··· Testo del documento

E’ quanto risulta dalla ricerca ‘Salary, Benefits and Workplace Trends’, realizzata da Randstad, secondo operatore mondiale nei servizi delle risorse umane, attraverso interviste condotte nei mesi di febbraio e marzo 2014 a 102 importanti decision makers di aziende italiane di diversi settori su argomenti relativi all’economia, ai processi di selezione del personale, alla sostenibilità, alle tendenze e all’innovazione del posto di lavoro, degli stipendi e dei benefits, presentata presso la sede Randstad di Milano.
Lo strumento più comune per far fronte a questa carenza è quello di offrire programmi di istruzione e formazione, ma c’è anche chi fa ricorso a fornitori esterni e chi proverà ad assumere personale all’estero. Ad ogni modo, sei aziende su dieci non utilizzano ancora metodi di selezione del personale innovativi e quelle che già lo fanno si affidano soprattutto a reti professionali e social network, mentre pochissime utilizzano colloqui informali, speed date for job, video curriculum o fiere virtuali.

······
··· Estratto della fonte

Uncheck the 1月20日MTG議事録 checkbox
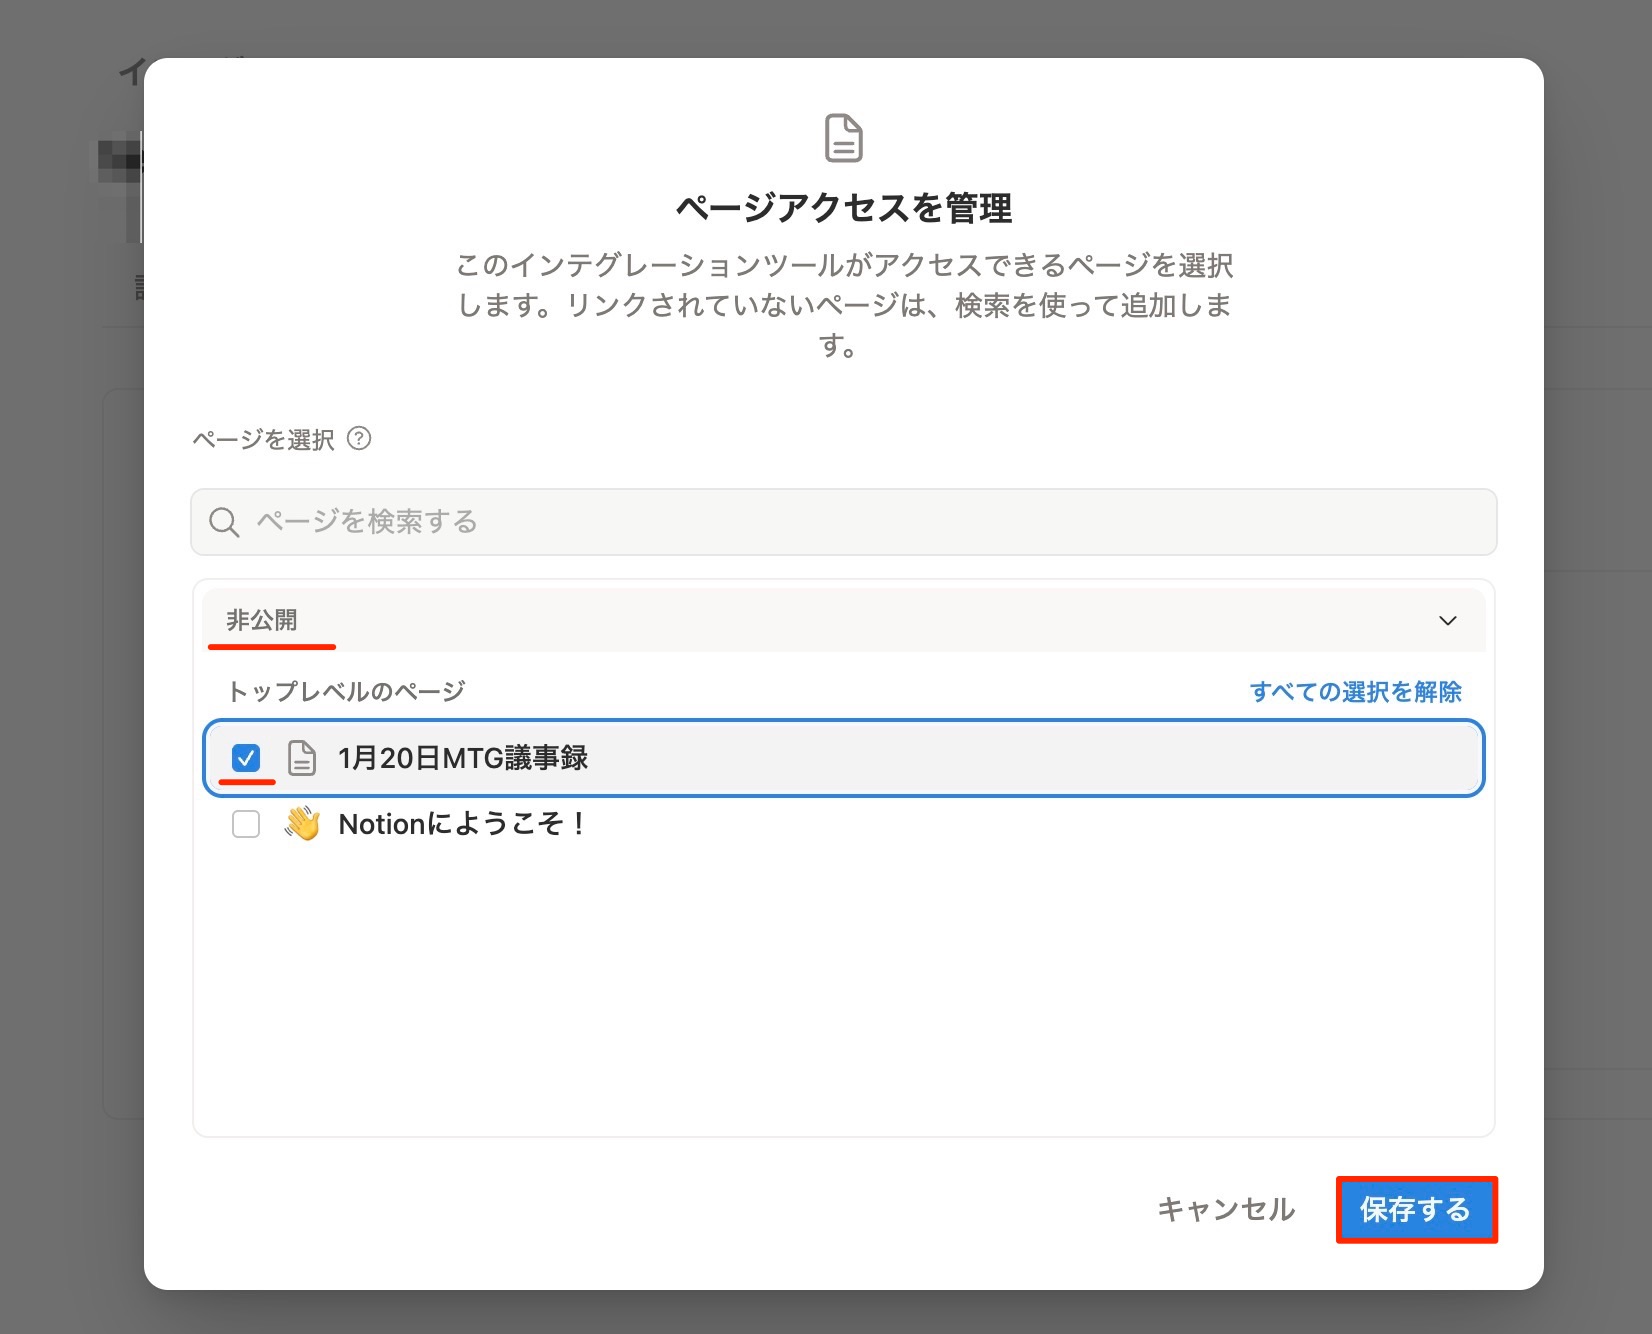 (246, 758)
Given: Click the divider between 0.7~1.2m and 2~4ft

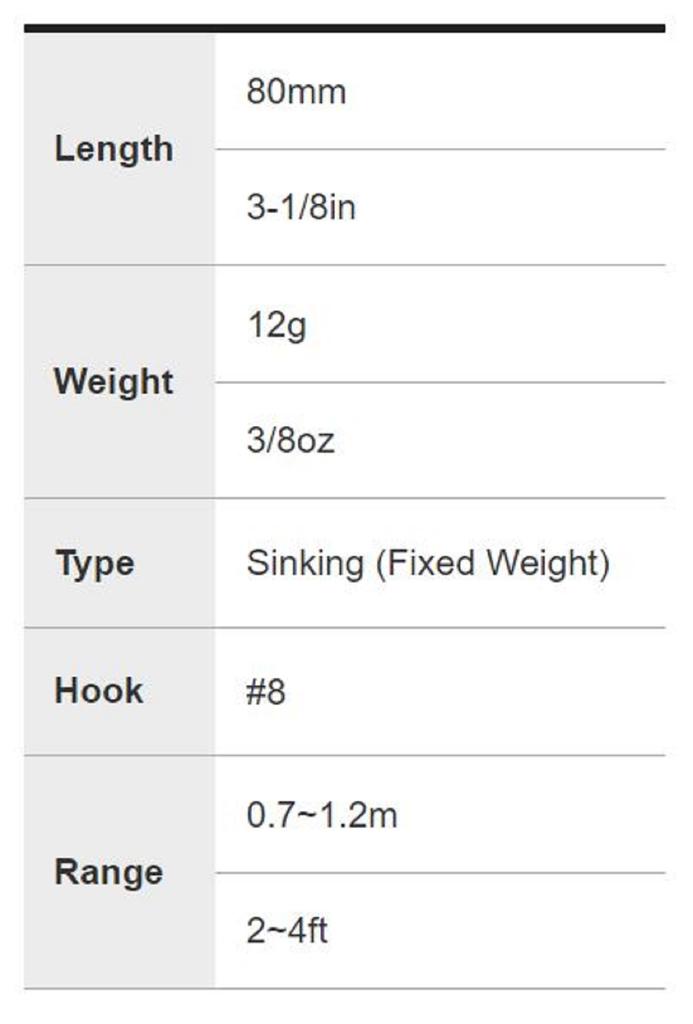Looking at the screenshot, I should (x=440, y=873).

······

Esercizi -
1. Nel testo sulla ricerca Randstad, riscrivi sotto forma di elenco puntato il paragrafo che comincia con "Lo strumento più comune", mantenendone i fatti principali.
2. Ripeti parola per parola un passo del testo sulla ricerca Randstad: comincia dalle parole "E’ quanto risulta" e fermati dopo "Randstad di Milano.".

Soluzioni -
1.
- Contro la carenza si usano soprattutto programmi di istruzione e formazione. Alcune aziende ricorrono invece a fornitori esterni e altre proveranno ad assumere personale all'estero.
- Sei aziende su dieci non usano ancora metodi di selezione del personale innovativi.
- Le aziende che li usano si affidano soprattutto a reti professionali e social network.
- Pochissime usano colloqui informali, speed date for job, video curriculum o fiere virtuali.

2.
E’ quanto risulta dalla ricerca ‘Salary, Benefits and Workplace Trends’, realizzata da Randstad, secondo operatore mondiale nei servizi delle risorse umane, attraverso interviste condotte nei mesi di febbraio e marzo 2014 a 102 importanti decision makers di aziende italiane di diversi settori su argomenti relativi all’economia, ai processi di selezione del personale, alla sostenibilità, alle tendenze e all’innovazione del posto di lavoro, degli stipendi e dei benefits, presentata presso la sede Randstad di Milano.